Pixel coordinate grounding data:
▼

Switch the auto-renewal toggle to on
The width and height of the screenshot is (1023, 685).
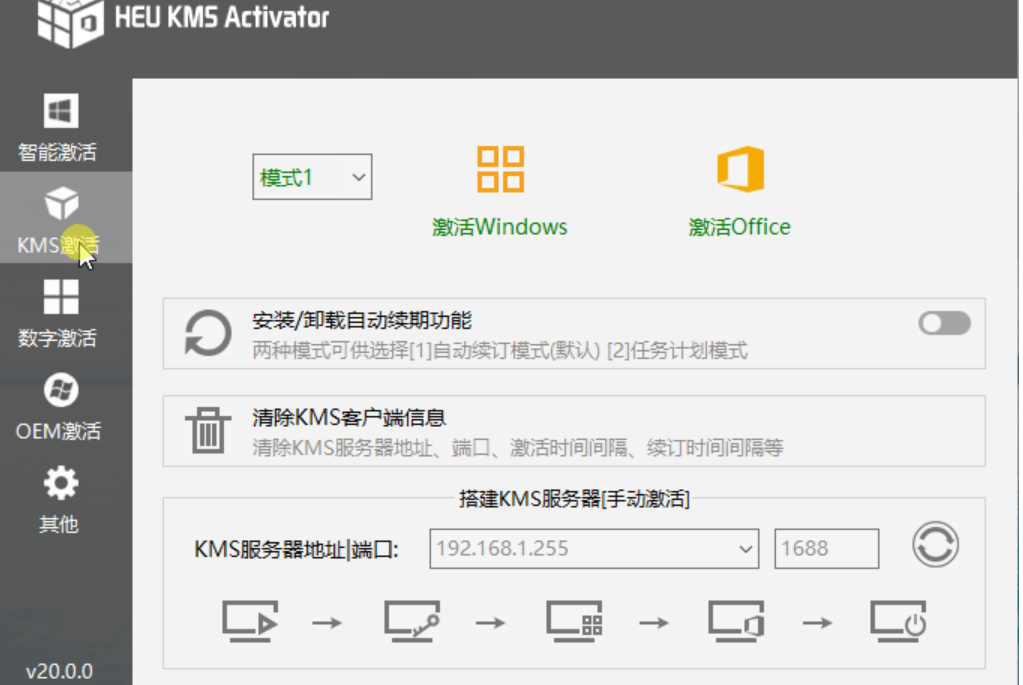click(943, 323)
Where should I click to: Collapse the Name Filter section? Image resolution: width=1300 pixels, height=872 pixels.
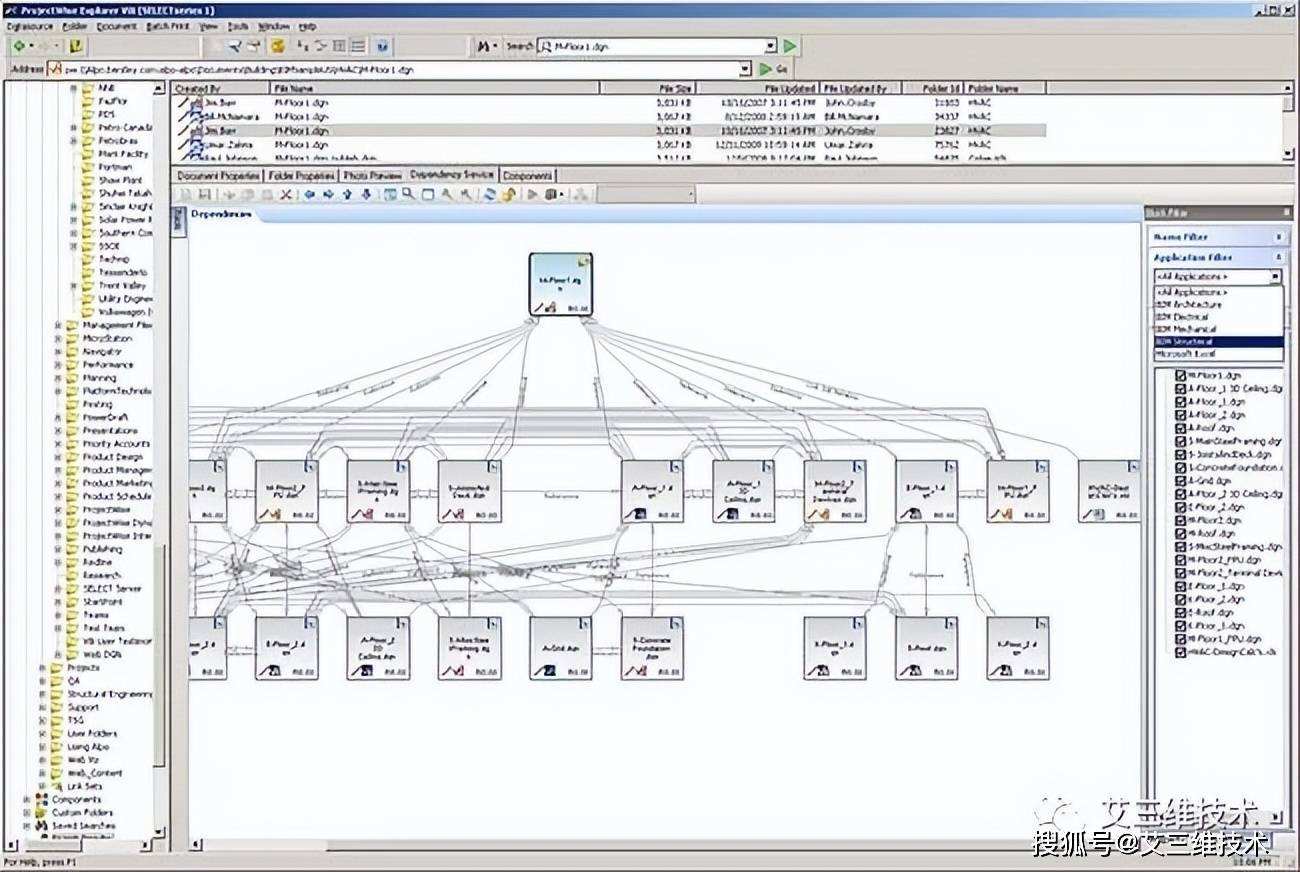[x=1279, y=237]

▲
▼

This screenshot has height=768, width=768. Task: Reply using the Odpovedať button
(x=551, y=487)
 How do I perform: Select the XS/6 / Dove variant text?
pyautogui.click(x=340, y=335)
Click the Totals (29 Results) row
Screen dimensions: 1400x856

▲
▼

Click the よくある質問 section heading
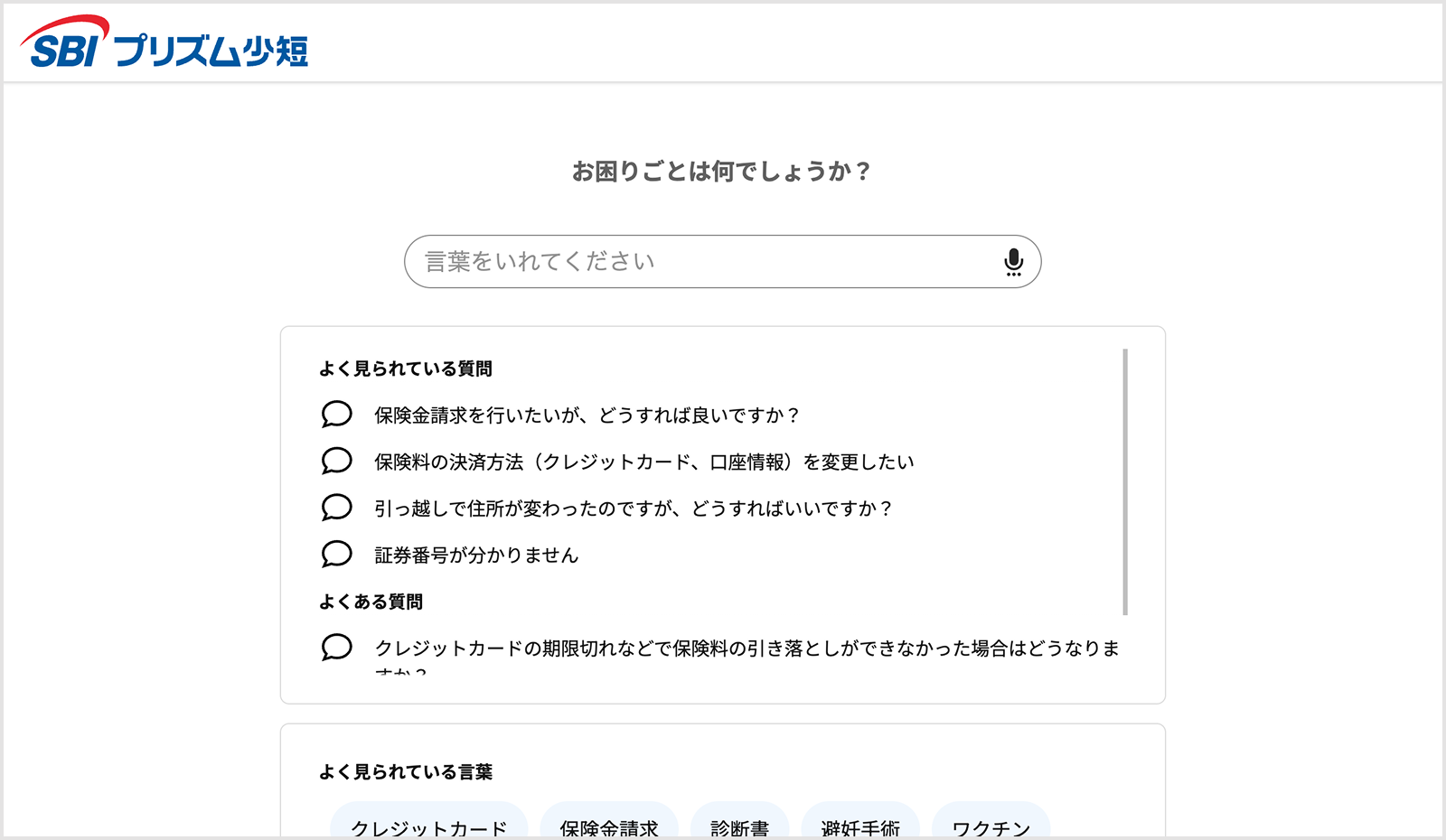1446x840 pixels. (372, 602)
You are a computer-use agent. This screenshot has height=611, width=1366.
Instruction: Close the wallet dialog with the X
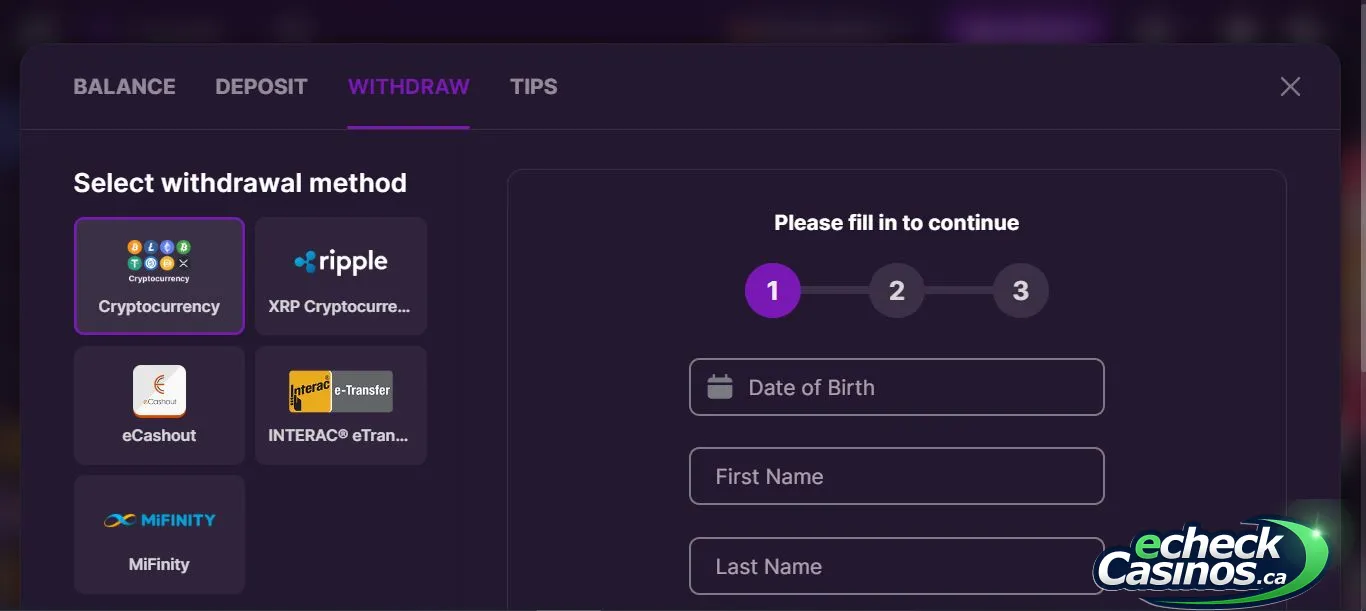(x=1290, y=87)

▲

_Work order_.
Look above for the line containing "How do I perform: Select" and the line containing "Screen dimensions: 1400x856". Transcribe both, with the lines between them, exactly.

_Response to the exercise_.
 How do I perform: Select the XS/6 / Dove variant text?
pyautogui.click(x=340, y=335)
Click the Totals (29 Results) row
Screen dimensions: 1400x856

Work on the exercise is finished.